Ybema, Kuijer, Hagedoorn, and Buunk2 explain the perceptions of inequity and the out-of-balance exchange of instrumental help and emotional support experienced by the family when one of them is faced with a severe illness. The authors find that caregiving partners feel strained and deprived as they invest excessively on the ill partner, and some caregivers even feel guilty when they are unable to support the patient satisfactorily. Betty is an example of this; she felt extreme guilt after Robert passed. She believed she did not provide the best care and this spiraling thought process led her into a depression after Robert died. The help of a concerned ‘outsider’ is required to remove the perceptions of inequity from the surviving family member and to assure the caregiver that he or she is doing enough to help the severely ill family member1. Therefore, a PAs should take the time to observe not only the patient but also satisfy caregivers’ need for encouragement, comfort, love, a helping hand, and appreciation during such difficult time. Referrals can be key to assisting caregivers Other family members speak of feeling overlooked, demeaned, and ignored or excluded in their caregiving role1.
Understandably, working with a terminally ill patient becomes increasingly difficult as the illness progresses, a situation that wears down caregivers. Burnout, depression, and constant exhaustion arise unintentionally, all of which hinder the provision of adequate care. The burden of caregiving is lessened when the caregiver has someone to turn to as the situation becomes tougher than it was. Family medicine PAs should be available to listen to the needs of both the patient and the caregiver, and to ensure that things are done as preferred by the patient without straining the caregiver and other family members. The PA’s role is crucial in availing medical resources needed by the patient and providing physical assistance such as moving the patient to reduce the strain on caregivers1. Where possible, the PA can organize for additional financial support to reduce the financial strain on the surviving family members. In our story, Patti’s health situation worsened because she practically had no one to turn to – a situation that could be avoided with the help of a family medicine PA.
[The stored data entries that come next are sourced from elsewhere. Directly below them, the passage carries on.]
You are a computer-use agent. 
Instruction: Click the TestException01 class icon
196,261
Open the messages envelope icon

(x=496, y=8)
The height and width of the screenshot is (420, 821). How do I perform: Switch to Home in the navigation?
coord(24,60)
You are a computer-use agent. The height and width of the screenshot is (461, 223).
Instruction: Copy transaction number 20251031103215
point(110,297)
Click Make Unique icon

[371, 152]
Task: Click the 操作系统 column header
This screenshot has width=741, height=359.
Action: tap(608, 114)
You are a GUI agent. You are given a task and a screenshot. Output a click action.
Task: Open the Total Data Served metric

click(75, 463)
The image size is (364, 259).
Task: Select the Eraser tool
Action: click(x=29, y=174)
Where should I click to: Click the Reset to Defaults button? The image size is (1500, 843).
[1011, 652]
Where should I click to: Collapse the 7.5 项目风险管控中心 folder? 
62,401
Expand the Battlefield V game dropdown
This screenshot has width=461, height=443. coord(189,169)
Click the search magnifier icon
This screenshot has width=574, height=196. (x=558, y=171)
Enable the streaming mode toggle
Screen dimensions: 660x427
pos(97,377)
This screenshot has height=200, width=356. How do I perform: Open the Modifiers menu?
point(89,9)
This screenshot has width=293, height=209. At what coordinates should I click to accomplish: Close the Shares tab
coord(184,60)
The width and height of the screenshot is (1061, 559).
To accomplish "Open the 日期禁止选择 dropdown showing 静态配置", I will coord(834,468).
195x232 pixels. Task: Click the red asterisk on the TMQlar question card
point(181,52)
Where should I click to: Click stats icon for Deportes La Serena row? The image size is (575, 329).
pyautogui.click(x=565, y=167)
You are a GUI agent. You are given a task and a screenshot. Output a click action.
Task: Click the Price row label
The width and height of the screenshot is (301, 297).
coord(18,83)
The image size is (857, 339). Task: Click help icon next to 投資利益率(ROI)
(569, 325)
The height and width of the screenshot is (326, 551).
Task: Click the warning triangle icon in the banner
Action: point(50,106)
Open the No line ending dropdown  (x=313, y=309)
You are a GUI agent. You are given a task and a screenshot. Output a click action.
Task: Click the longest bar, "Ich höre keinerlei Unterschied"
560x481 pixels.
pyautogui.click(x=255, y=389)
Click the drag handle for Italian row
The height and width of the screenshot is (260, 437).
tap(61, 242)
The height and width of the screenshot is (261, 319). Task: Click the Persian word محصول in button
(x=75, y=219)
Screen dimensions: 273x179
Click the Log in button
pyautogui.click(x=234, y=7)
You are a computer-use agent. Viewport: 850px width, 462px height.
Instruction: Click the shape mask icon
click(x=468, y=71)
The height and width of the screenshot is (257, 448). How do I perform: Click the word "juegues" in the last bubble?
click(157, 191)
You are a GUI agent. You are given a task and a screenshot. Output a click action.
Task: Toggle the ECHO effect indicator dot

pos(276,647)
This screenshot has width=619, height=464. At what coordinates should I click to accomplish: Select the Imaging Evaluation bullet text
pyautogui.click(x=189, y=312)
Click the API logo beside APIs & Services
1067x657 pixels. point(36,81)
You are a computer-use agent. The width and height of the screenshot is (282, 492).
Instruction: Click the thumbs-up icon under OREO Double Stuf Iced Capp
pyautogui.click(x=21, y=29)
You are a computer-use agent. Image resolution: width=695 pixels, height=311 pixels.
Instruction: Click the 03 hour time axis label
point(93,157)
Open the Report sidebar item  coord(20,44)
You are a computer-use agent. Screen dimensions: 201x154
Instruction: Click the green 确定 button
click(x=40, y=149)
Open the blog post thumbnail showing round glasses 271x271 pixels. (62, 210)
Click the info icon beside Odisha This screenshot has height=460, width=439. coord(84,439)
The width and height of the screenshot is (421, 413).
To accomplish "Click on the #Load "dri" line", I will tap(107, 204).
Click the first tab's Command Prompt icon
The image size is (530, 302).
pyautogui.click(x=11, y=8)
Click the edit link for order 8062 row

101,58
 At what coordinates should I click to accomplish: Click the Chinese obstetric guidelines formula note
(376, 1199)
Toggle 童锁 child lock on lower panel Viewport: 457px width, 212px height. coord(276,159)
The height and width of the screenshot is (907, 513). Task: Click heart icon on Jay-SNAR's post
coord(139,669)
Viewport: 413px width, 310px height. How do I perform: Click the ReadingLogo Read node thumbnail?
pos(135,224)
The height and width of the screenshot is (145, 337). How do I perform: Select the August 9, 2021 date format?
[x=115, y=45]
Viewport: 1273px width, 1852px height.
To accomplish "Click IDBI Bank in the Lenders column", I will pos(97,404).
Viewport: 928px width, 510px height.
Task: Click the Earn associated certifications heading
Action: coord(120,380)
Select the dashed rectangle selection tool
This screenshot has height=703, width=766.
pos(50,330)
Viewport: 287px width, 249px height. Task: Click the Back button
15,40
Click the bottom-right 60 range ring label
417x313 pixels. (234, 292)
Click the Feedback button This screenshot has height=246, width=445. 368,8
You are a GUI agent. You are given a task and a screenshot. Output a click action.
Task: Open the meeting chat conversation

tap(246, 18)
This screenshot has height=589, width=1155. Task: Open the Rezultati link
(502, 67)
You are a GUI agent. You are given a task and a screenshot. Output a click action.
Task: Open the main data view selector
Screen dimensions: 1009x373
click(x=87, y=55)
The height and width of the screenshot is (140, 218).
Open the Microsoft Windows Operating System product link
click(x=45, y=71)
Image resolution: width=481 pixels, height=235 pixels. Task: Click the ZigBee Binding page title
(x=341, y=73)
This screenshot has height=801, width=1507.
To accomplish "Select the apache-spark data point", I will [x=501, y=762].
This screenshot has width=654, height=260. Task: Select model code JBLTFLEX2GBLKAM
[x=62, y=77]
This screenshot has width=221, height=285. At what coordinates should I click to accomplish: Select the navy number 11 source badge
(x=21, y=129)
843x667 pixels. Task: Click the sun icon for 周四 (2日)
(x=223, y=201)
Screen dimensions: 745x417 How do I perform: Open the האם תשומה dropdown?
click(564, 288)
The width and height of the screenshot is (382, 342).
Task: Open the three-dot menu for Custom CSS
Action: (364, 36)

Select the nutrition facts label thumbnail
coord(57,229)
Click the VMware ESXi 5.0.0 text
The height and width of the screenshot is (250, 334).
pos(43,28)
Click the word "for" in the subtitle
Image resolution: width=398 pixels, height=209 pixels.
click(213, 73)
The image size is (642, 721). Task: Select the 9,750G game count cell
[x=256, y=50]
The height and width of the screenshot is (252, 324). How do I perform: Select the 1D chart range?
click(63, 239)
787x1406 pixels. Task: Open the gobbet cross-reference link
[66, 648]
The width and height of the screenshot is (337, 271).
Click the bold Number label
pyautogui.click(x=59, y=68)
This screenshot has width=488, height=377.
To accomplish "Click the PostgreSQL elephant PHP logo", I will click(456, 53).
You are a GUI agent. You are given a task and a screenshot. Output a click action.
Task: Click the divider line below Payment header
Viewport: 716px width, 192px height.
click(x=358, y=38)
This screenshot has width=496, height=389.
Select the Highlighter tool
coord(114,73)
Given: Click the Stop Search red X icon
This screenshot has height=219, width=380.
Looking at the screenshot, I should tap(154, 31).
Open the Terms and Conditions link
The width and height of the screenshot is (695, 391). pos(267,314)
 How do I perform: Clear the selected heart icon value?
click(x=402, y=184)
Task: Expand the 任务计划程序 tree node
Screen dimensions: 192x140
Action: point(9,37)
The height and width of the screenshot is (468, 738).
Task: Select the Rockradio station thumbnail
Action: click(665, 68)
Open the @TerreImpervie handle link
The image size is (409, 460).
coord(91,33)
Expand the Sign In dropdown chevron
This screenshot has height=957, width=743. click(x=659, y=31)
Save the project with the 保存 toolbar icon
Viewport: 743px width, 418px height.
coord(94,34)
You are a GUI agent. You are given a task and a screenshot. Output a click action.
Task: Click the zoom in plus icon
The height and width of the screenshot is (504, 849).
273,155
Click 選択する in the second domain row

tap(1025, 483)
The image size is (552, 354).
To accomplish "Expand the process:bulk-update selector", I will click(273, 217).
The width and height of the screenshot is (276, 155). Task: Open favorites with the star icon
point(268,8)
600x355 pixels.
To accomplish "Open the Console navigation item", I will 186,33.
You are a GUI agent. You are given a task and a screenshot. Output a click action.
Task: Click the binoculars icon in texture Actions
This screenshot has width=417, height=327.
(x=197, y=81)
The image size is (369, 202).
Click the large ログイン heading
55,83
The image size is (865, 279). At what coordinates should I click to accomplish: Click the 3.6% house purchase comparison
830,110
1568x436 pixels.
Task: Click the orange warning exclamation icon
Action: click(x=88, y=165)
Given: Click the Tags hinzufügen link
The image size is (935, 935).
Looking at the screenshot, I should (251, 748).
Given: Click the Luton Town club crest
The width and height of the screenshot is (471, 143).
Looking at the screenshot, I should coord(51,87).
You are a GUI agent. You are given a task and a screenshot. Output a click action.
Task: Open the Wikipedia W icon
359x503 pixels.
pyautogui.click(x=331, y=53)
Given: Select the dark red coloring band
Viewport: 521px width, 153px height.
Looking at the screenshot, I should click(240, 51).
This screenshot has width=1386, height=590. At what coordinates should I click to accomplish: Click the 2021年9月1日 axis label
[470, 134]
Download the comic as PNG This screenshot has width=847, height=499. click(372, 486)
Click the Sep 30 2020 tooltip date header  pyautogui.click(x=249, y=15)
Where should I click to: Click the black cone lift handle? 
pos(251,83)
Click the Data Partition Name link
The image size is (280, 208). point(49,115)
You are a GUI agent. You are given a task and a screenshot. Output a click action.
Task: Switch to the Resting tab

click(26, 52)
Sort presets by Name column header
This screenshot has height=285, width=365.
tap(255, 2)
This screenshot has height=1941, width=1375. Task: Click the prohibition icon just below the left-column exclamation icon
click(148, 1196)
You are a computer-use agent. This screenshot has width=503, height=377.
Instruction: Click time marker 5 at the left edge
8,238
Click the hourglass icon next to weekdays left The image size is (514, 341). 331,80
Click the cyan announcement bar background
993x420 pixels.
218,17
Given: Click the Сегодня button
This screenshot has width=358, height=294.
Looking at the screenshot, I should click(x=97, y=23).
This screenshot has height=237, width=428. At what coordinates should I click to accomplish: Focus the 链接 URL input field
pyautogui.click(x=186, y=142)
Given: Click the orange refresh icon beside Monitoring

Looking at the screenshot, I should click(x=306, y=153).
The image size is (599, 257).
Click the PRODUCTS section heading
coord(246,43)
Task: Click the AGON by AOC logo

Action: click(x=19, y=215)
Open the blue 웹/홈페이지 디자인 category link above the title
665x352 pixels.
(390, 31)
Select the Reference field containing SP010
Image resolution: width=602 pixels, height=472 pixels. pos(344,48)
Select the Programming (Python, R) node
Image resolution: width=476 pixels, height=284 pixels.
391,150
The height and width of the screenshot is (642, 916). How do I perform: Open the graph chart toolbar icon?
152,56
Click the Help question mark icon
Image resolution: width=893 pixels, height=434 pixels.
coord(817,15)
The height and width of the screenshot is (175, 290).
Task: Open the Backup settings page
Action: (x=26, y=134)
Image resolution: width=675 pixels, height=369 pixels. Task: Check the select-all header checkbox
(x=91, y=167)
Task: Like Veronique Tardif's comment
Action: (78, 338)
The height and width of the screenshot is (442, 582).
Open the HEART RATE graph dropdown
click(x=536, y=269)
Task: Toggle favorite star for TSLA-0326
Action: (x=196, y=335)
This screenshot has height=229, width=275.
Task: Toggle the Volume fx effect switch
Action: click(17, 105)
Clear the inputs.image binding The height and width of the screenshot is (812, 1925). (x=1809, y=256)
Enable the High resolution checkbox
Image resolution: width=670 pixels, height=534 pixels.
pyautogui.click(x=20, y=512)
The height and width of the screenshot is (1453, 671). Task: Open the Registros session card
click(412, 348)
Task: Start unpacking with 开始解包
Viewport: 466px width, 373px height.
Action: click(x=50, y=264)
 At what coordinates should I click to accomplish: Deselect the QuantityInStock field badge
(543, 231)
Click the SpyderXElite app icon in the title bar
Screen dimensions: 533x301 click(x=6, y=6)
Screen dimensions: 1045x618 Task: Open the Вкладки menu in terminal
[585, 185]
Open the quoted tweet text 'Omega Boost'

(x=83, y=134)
The partnership interventions between PAs, caregivers, and family members improve the quality of a caregiving experience for individual family members and improve PA’s attitudes towards families. In spite of the strength and courage, caregivers desperately need comfort, appreciation, and a helping hand during such difficult times, and family medicine PAs are positioned perfectly to provide these needs1. The PA sits side by side with family members to make the waning illness days as pleasant as possible. As a result, the PA reduces the burnout, depression, financial strain, isolation, and loneliness felt by the entire family, as they struggle with the caregiving experience.